Avant même que tu commences à jouer… certains ont déjà gagné.
À Douala, au Cameroun, en septembre 2010, je m’apprête à quitter famille et amis pour aller “me chercher” à l’étranger.
Avec du recul, ce qui me marque le plus…c’est que je n’avais aucun plan.
Je savais que je partais pour mes études.
Mais comment ça allait se passer ?
Comment j’allais me gérer financièrement ?
Quel était mon projet après ?
Je me rends compte aujourd’hui que je n’avais rien préparé.
Et pourtant, autour de moi, certains de mes compagnons de voyage — parfois avec moins de bagages académiques que moi — avaient, eux, un agenda bien ficelé.
Pour certains, la Roumanie n’était qu’une étape.
Il fallait ensuite rejoindre la France avec un visa touriste.
Ou se stabiliser en Roumanie, construire une situation (famille, enfants)… puis migrer tranquillement vers un autre pays.
Tout ça…
alors qu’on était encore au Nigéria pour faire nos demandes de visa.
Une fois arrivé à Bucarest en février 2011, le hasard — ou la bonne aventure — a mis sur ma route mon ami Yannick.
Lui avait une habitude simple, mais redoutable :
passer des heures sur Internet à fouiller, analyser, comprendre.
C’est grâce à ça que nous avons découvert une bourse d’excellence.
Résultat :
lui et moi en avons bénéficié pendant trois ans grâce à nos résultats académiques.
Juillet 2014.
Diplômes en poche. Cette fois, on avait appris. On avait préparé notre envol pour la France six mois à l’avance.
Admissions sécurisées. Documents traduits et légalisés. Dossier solide.
Mais autour de nous…certains n’avaient rien anticipé.
Certains ne savaient même pas qu’il fallait s’y prendre en avance. Et pire encore…
l’un d’eux n’avait pas renouvelé son passeport, qui avait moins de six mois de validité. Résultat : pas de demande de visa possible. Retour au pays.
Et ce n’est pas tout. Yannick avait même déjà prévu la suite.

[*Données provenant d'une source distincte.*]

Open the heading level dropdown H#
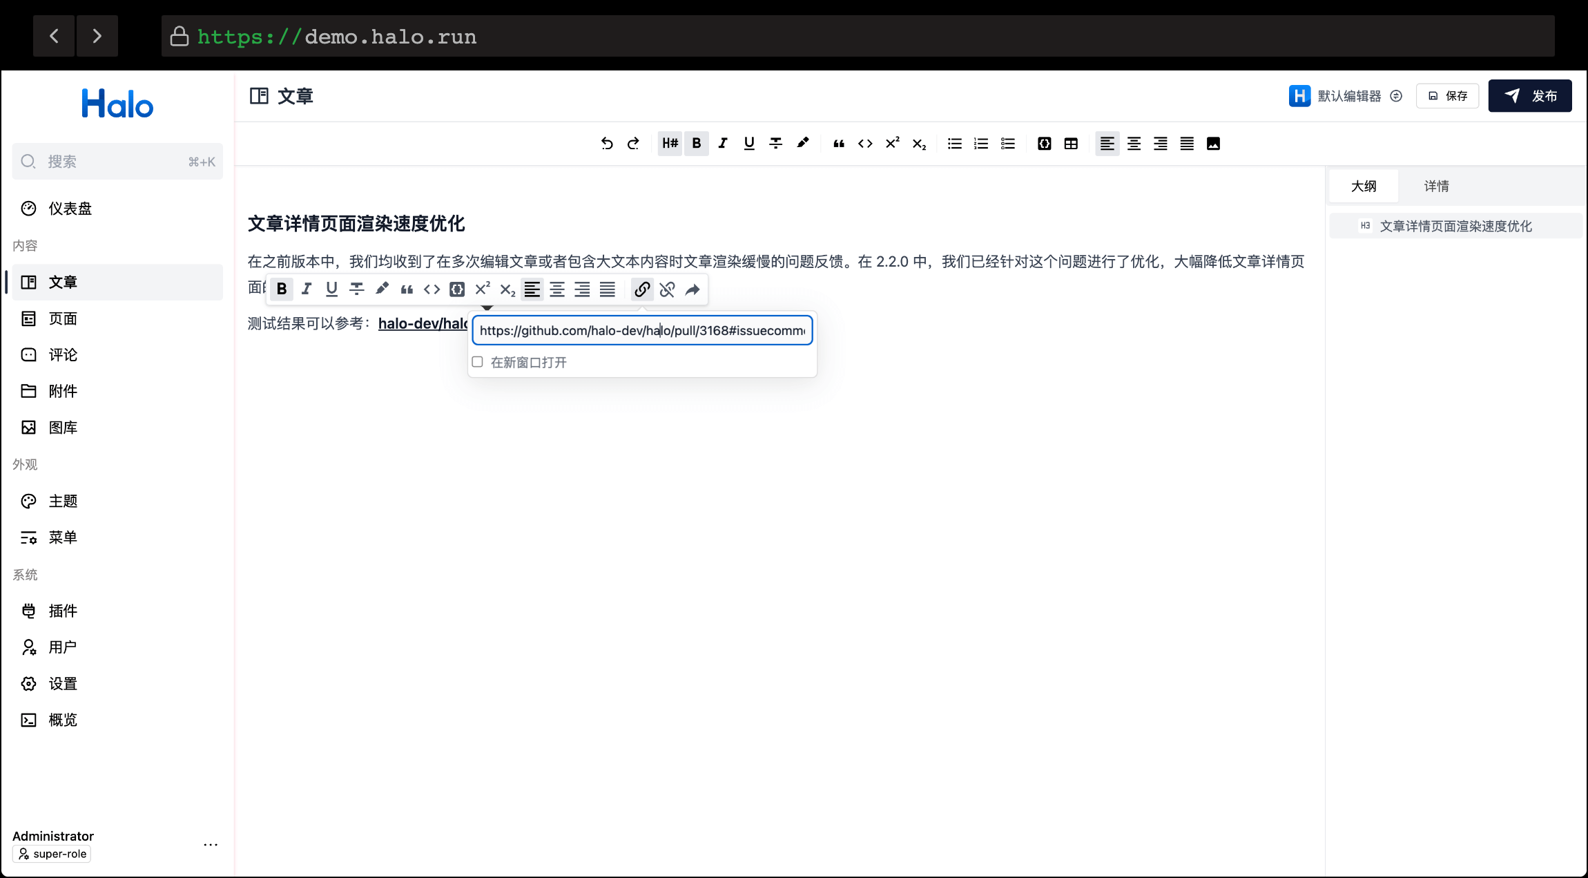[668, 143]
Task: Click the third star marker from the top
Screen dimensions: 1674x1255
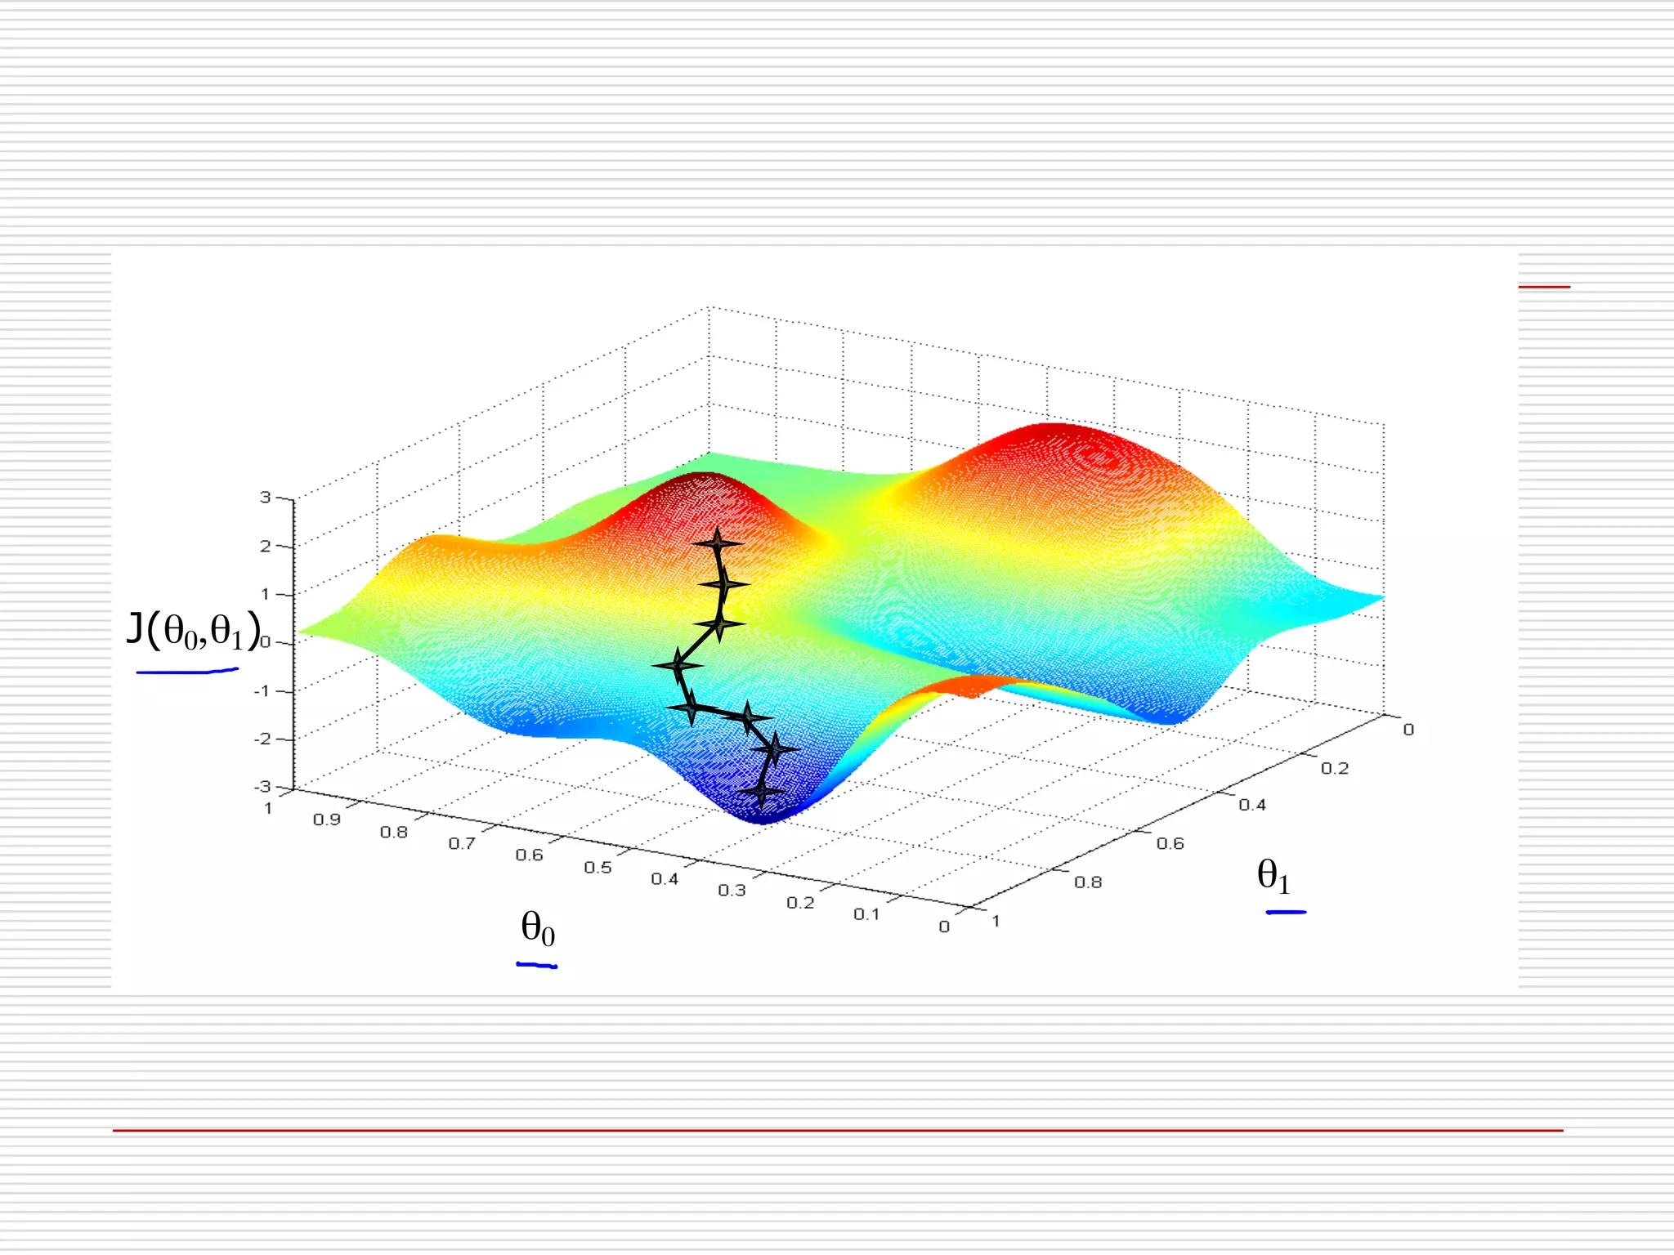Action: click(719, 625)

Pour lui, la France n’était qu’une étape. La destination finale : le Canada.
Une fois arrivé en France, il lui a fallu près de quatre ans pour exécuter la phase finale de son plan. Aujourd’hui, il vit au Canada.

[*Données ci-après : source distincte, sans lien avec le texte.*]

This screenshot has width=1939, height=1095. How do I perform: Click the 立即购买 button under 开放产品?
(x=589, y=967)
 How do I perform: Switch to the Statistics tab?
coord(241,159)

Et à mon sens…il coche progressivement toutes les cases qu’il avait dessinées.
Avec le temps, j’ai compris quelque chose. Ce ne sont pas forcément les plus brillants qui réussissent.
Ce sont ceux qui ont un plan.
J’ai même observé que certaines personnes arrivées illégalement en Occident mais avec une vision claire, un agenda structuré, s’en sortaient mieux que d’autres arrivées légalement… mais sans direction.
Parce qu’au final…beaucoup trop avancent à l’aveugle. Ils vont à gauche, à droite, sans cap précis. En espérant s’échouer un jour sur une plage qu’ils appelleront “réussite”.
Oui biensur que certains y arriveront par chance, mais trop peu pour que je n'aie pas envie de nous exhorter à mieux nous préparer dans tout ce qu'on entreprend car si on passe le temps à improviser sur tout, ca veut dire qu'on est déjà en retard dans la course qu'on veut mener.